The new unapproved windows and door was installed. A violation letter was sent to him. He hired an attorney and his basis is that our denial was not timely. He is counting from the date that he first sent the application to the management company. The application was incomplete and it was returned to him.

At this point, we both have attorneys. His offer of compromise was that they would "enter into an agreement which would allow them to keep the prairie style grid pattern but that once it's time to replace/repair the windows they would change them to an approved style of window". Very generous huh? So basically he gets to break the rules.

As an HOA board, we don't want to injure our resident but we cannot let a blantant violation go... otherwise what is the purpose of having R&R's?!
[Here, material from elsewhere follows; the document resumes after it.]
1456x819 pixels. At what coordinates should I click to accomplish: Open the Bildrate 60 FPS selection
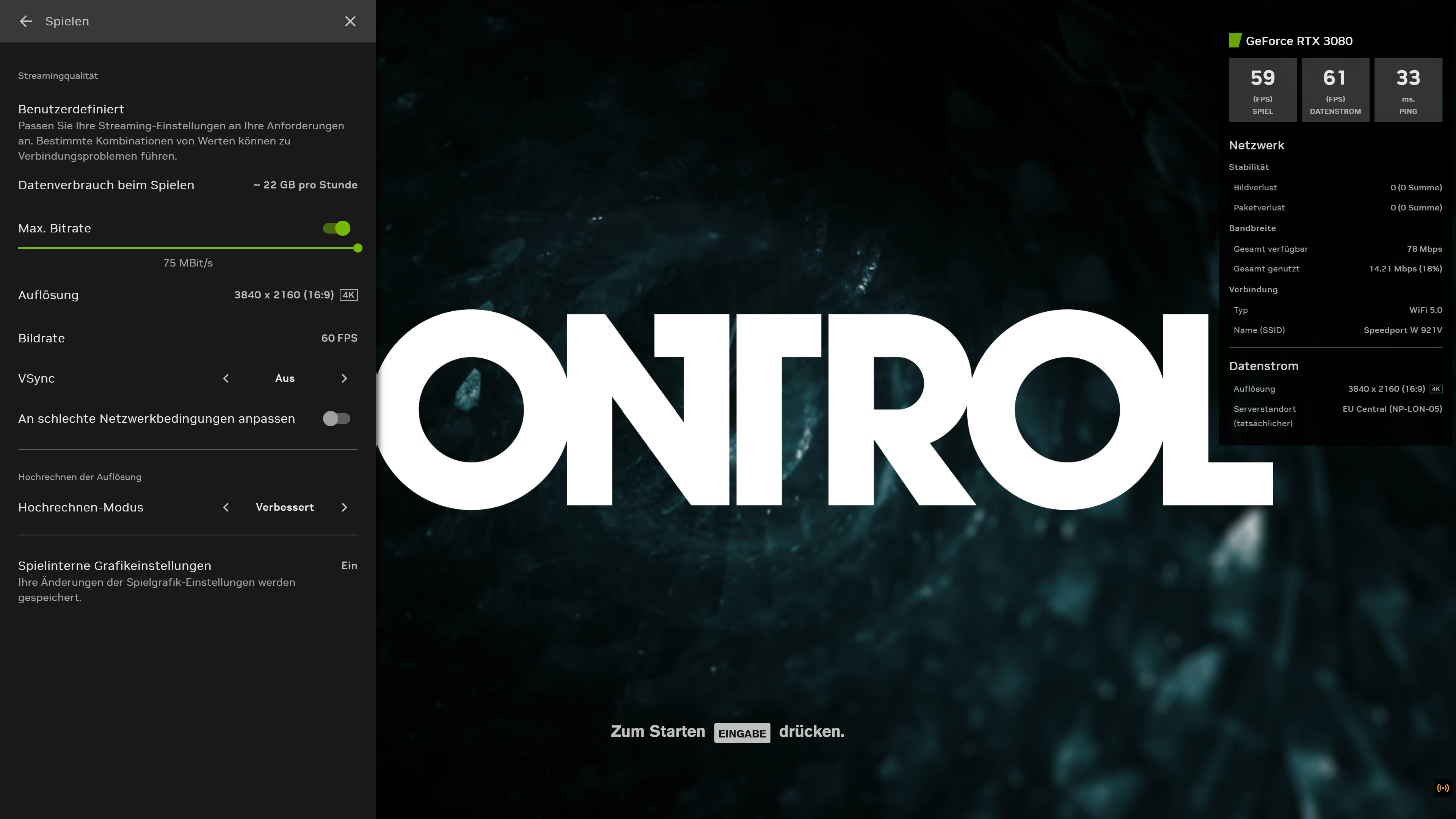[339, 338]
I'd like to hear if anyone else has had this issue and what their HOA did about it.

THANKS!
GlenL (Ohio)
Posts: 5,491
Posted:
My upstairs neighbors changed their windows a few years ago without Board approval and got the wrong style. The Board cited them and made them replace them with ones that matched the rest of the building.
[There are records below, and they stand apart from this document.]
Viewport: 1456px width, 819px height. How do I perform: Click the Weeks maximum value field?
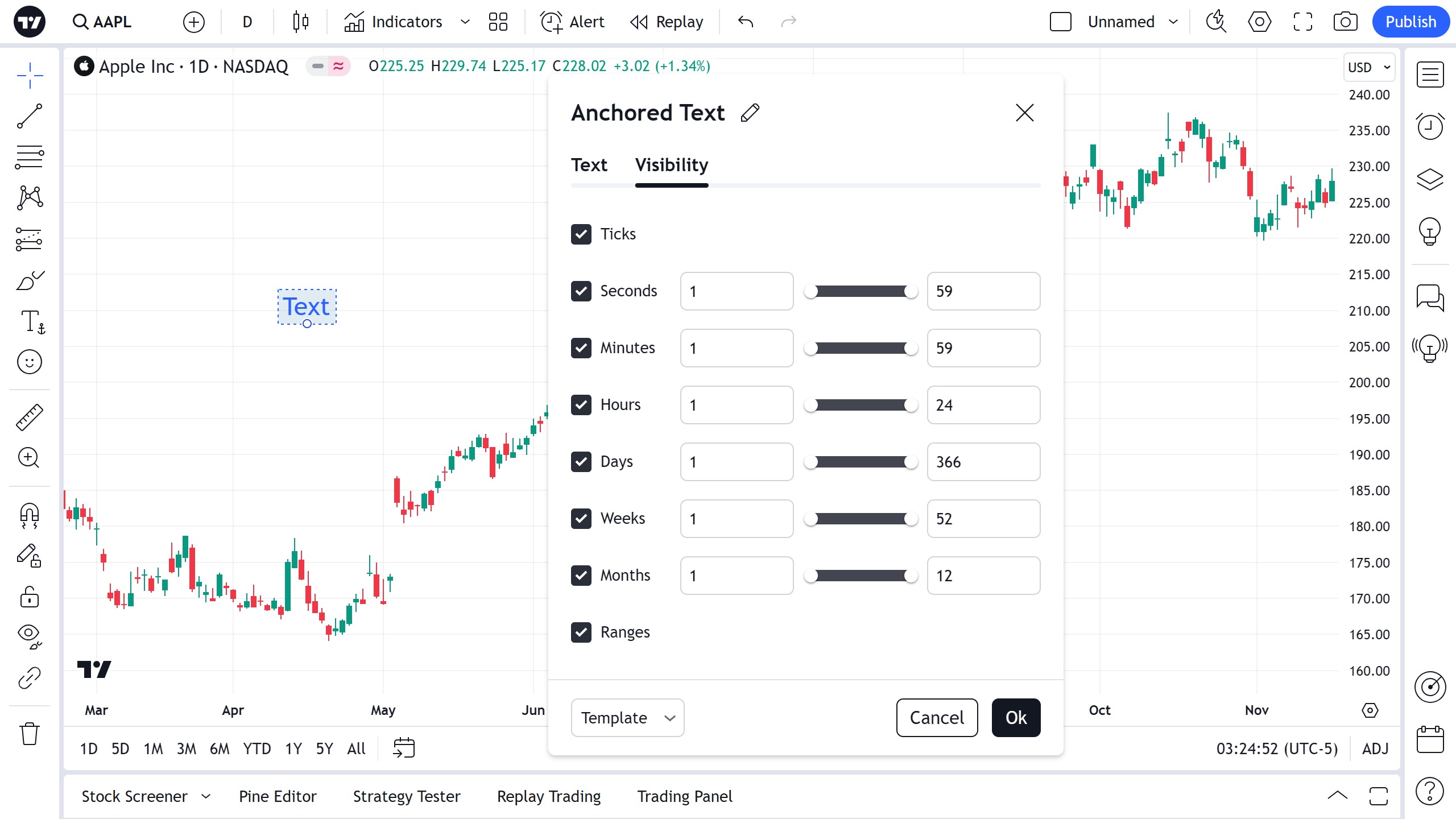pos(983,519)
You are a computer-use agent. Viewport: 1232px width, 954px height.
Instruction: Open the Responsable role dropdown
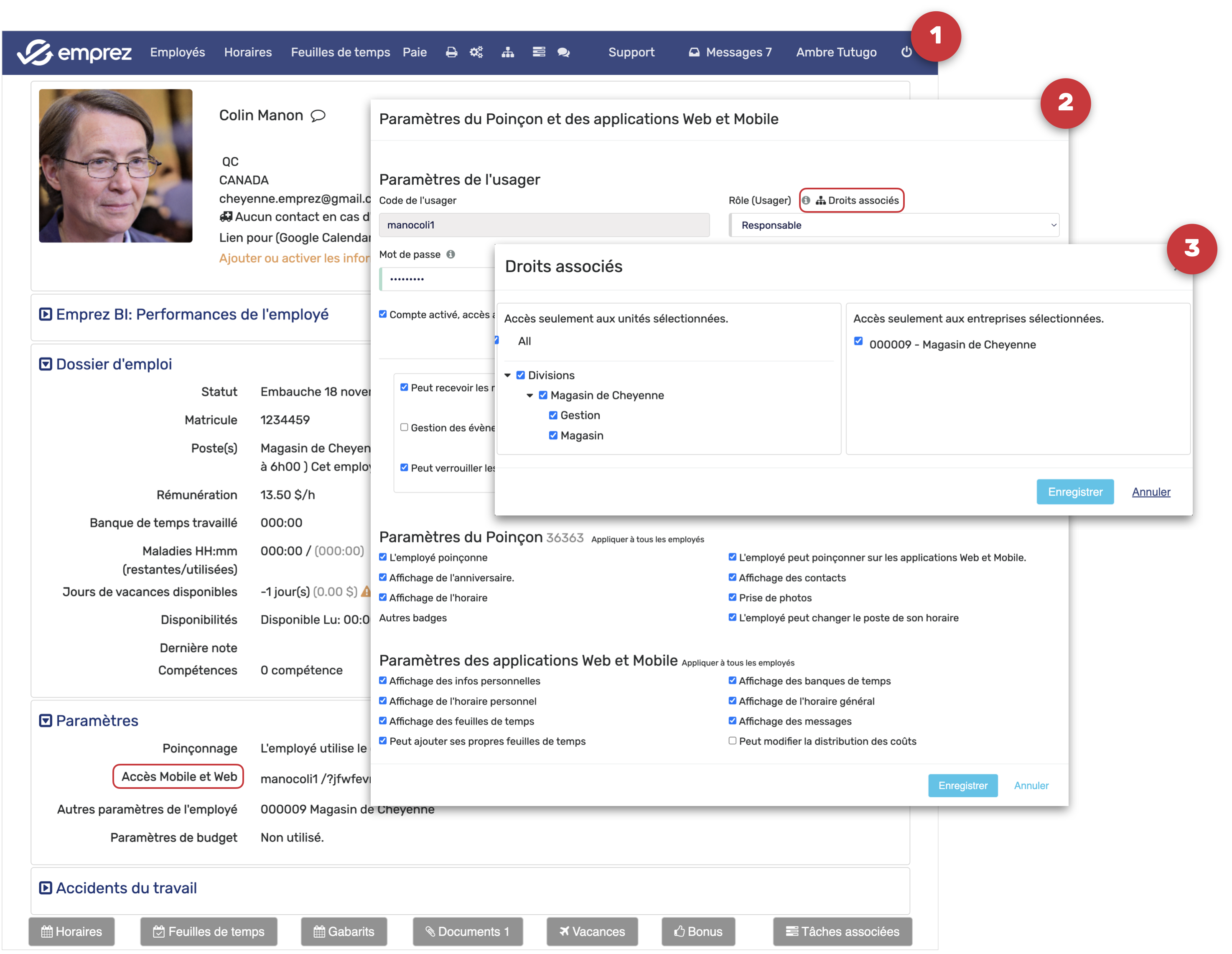(893, 225)
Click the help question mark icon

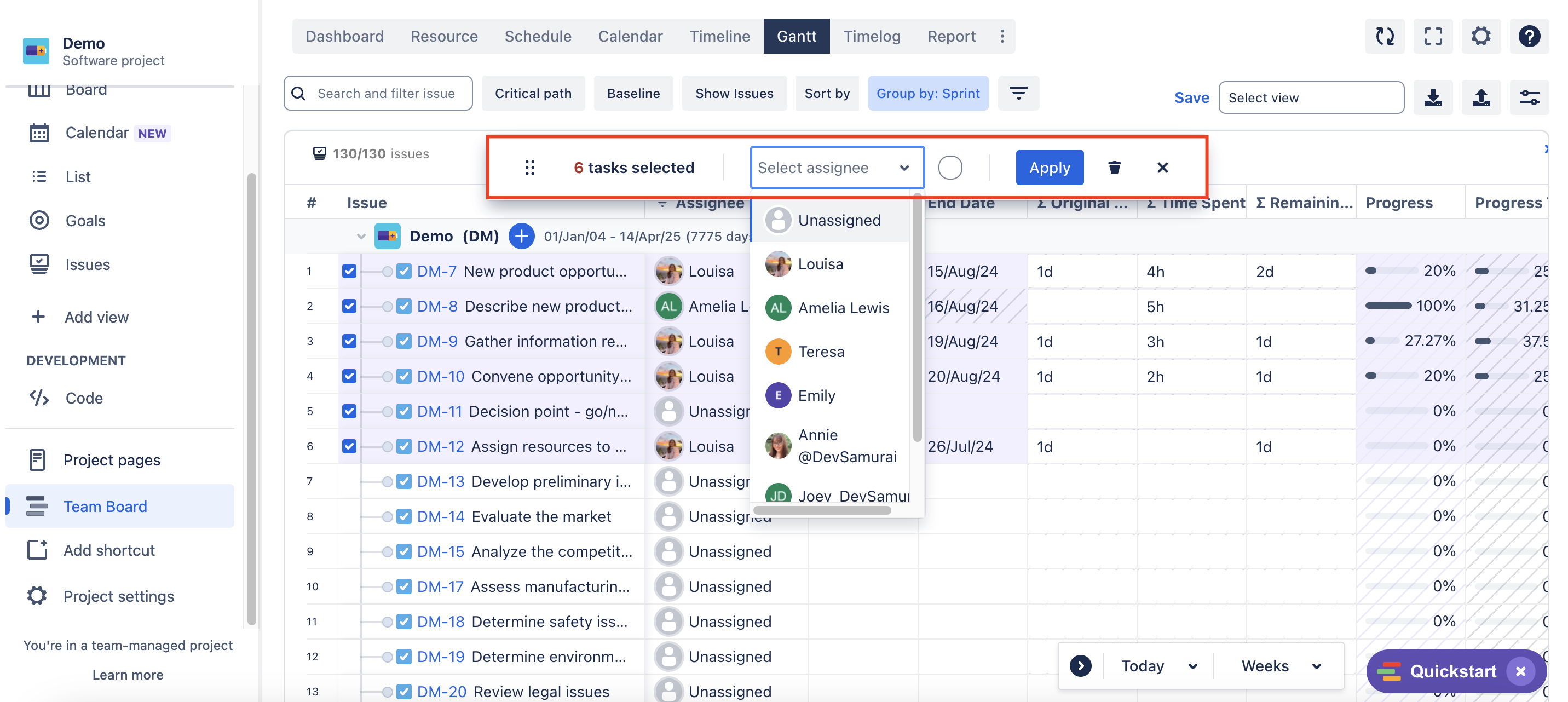coord(1529,36)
Studies show that 5 out of 4 people have problems with fractions
DanielH1 (California)
Posts: 482
Posted:
Tread carefully.

If you go to trial, each side will spend $50,000 to $100,000 or more. By that time, nobody will want to settle because everybody will be fighting on the hope of getting the other side to pay all attorneys' fees.

Everybody thinks that they are 100% right and have no chance to lose. But there are no guarantees, even if you have an ironclad case. The court system is a gamble, maybe you win or maybe you lose. You've always got to be ready to lose.

Really ask yourself if your fellow homeowners want to risk $50,000+ on an ugly window or principles. I know that I wouldn't. I've got better things to spend my money on than lawyers and idiot neighbors.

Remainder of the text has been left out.